What we have principally to do with, in our inquiries into our own state, or directions we give to others, is the nature of the effect that God has brought to pass in the soul. As to the steps which the Spirit of God took to bring that effect to pass, we may leave them to him. We are often in Scripture expressly directed to try ourselves by the nature of the fruits of the Spirit; but nowhere by the Spirit's method of producing them.[Mr. Shepard, speaking of the soul's closing with Christ, says, "As a child cannot tell how his soul comes into it, nor it may be when; but afterwards it sees and feels that life; so that he were as bad as a beast, that should deny an immortal soul; so here."-Parable of the Ten Virgins, Part II. p. 171.



"If the man do not know the time of his conversion, or first closing with Christ; the minister may not draw any peremptory conclusion from thence, that he is not godly."-Stoddard's Guide to Christ, p. 83.



"Do not think there is no compunction, or sense of sin, wrought in the soul, because you cannot so clearly discern and feel it, nor the time of the working, and first beginning of it. I have known many that have come with their complaints, that they were never humbled, they never felt it so; yet there it hath been, and many times they have seen it, by the other spectacles, and blessed God for it.-Shepard's Sound Believer, page 38. The late impression in Boston.] Many do greatly err in their notions of a clear work of conversion; calling that a clear work, where the successive steps of influence, and method of experience are clear: whereas that indeed is the clearest work (not where the order of doing is clearest, but) where the spiritual and divine nature of the work done, and effect wrought, is most clear.



IX. It is no certain sign that the religious affections which persons have are such as have in them the nature of true religion, or that they have not, that they dispose persons to spend much time in religion, and to be zealously engaged in the external duties of worship.

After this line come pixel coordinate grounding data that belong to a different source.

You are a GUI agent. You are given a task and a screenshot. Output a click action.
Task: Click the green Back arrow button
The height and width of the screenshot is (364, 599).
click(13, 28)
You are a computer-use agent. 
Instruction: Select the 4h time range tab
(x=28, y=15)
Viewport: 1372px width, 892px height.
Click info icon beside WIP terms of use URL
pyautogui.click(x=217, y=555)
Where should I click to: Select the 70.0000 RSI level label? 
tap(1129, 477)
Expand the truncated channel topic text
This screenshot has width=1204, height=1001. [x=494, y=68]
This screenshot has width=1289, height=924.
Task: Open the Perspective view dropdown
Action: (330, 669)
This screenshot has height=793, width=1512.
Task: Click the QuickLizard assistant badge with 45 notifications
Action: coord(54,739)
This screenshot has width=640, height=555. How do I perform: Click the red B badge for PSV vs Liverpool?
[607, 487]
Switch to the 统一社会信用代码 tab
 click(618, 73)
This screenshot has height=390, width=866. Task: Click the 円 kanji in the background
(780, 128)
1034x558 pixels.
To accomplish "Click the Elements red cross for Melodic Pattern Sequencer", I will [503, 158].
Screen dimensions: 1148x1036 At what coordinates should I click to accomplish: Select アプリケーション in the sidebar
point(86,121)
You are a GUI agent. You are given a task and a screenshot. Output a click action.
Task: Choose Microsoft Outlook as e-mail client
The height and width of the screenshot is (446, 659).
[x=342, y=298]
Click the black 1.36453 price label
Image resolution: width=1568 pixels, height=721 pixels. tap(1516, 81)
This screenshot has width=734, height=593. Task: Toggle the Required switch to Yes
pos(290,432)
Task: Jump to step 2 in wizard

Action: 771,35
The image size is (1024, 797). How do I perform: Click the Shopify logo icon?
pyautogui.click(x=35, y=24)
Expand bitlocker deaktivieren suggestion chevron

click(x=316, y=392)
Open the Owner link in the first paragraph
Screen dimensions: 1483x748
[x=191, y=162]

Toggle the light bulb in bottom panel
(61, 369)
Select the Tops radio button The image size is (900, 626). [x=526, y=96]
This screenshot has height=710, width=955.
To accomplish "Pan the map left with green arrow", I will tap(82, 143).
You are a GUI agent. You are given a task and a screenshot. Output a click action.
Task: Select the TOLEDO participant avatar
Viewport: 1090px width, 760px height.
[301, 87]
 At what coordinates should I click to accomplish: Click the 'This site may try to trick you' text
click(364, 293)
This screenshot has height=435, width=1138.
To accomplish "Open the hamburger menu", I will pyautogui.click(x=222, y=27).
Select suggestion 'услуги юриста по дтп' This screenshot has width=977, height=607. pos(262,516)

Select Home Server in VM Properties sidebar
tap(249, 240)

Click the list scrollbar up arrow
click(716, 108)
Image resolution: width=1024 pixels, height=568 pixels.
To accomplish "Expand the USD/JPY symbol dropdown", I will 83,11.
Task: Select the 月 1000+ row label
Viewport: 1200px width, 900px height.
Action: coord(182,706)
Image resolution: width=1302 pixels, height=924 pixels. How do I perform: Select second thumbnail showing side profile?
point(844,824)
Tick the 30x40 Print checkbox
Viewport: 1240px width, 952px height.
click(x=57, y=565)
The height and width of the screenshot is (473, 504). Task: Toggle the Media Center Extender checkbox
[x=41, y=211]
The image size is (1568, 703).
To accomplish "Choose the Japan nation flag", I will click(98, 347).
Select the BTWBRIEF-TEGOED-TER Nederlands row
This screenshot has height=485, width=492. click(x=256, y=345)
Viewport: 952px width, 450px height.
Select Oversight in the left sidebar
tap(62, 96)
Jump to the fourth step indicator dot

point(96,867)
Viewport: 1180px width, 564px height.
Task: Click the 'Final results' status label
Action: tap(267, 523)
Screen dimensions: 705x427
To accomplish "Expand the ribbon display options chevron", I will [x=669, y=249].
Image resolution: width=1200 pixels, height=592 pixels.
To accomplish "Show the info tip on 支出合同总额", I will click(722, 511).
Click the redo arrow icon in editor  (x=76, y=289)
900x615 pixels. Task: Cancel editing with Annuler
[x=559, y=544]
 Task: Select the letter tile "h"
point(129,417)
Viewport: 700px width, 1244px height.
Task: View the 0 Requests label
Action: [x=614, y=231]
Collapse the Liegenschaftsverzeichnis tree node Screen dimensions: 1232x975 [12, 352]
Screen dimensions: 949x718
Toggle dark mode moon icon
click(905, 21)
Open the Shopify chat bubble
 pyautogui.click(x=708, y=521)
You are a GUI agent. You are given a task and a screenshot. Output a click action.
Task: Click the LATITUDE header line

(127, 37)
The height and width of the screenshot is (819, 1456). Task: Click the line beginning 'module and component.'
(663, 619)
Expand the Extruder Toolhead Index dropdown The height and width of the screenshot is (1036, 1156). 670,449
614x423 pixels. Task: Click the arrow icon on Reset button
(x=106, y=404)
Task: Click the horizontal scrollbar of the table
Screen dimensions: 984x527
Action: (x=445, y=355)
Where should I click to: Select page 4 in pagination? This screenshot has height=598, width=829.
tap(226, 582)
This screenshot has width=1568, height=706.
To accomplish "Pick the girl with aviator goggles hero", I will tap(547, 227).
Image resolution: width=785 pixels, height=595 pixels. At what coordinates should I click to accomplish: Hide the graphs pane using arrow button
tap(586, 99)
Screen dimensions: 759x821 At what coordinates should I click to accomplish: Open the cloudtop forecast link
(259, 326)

This has, very unreasonably of late, been looked upon as an argument against the religious affections which some have had, that they spend so much time in reading, praying, singing, hearing sermons, and the like. It is plain from the Scripture, that it is the tendency of true grace to cause persons to delight in such religious exercises. True grace had this effect on Anna the prophetess: Luk_2:27, "She departed not from the temple, but served God with fastings and prayers night and day." And grace had this effect upon the primitive Christians in Jerusalem: Act_2:46-47, "And they continuing daily with one accord in the temple, and breaking bread from house to house, did eat their meat with gladness and singleness of heart, praising God." Grace made Daniel delight in the duty of prayer, and solemnly to attend it three times a day, as it also did David: Psa_55:17, "Evening, morning, and at noon will I pray." Grace makes the saints delight in singing praises to God: Psa_135:3, "Sing praises unto his name, for it is pleasant." And Psa_147:1, "Praise ye the Lord; for it is good to sing praises unto our God; for it is pleasant, and praise is comely." It also causes them to delight to hear the word of God preached: it makes the gospel a joyful sound to them, Psa_89:15, and makes the feet of those who publish these good tidings to be beautiful: Isa_52:7, "How beautiful upon the mountains are the feet of him that bringeth good tidings!" &c. It makes them love God's public worship: Psa_26:8, "Lord, I have loved the habitation of thy house, and the place where thine honor dwelleth." And Psal. 27:4, "One thing have I desired of the Lord, that will I seek after, that I may dwell in the house of the Lord all the days of my life, to behold the beauty of the Lord, and to inquire in his temple." Psa_84:1-2, &c. "How amiable are thy tabernacles, O Lord of hosts! My soul longeth, yea, even fainteth for the courts of the Lord.-Yea, the sparrow hath found a house and the swallow a nest for herself, where she may lay her young, even thine altars, O Lord of hosts, my King and my God. Blessed are they that dwell in thy house: they will be still praising thee. Blessed is the man in whose heart are the ways of them, who passing through the valley of Baca-go from strength to strength, everyone of them in Zion appeareth before God." Psa_84:10, "A day in thy courts is better than a thousand."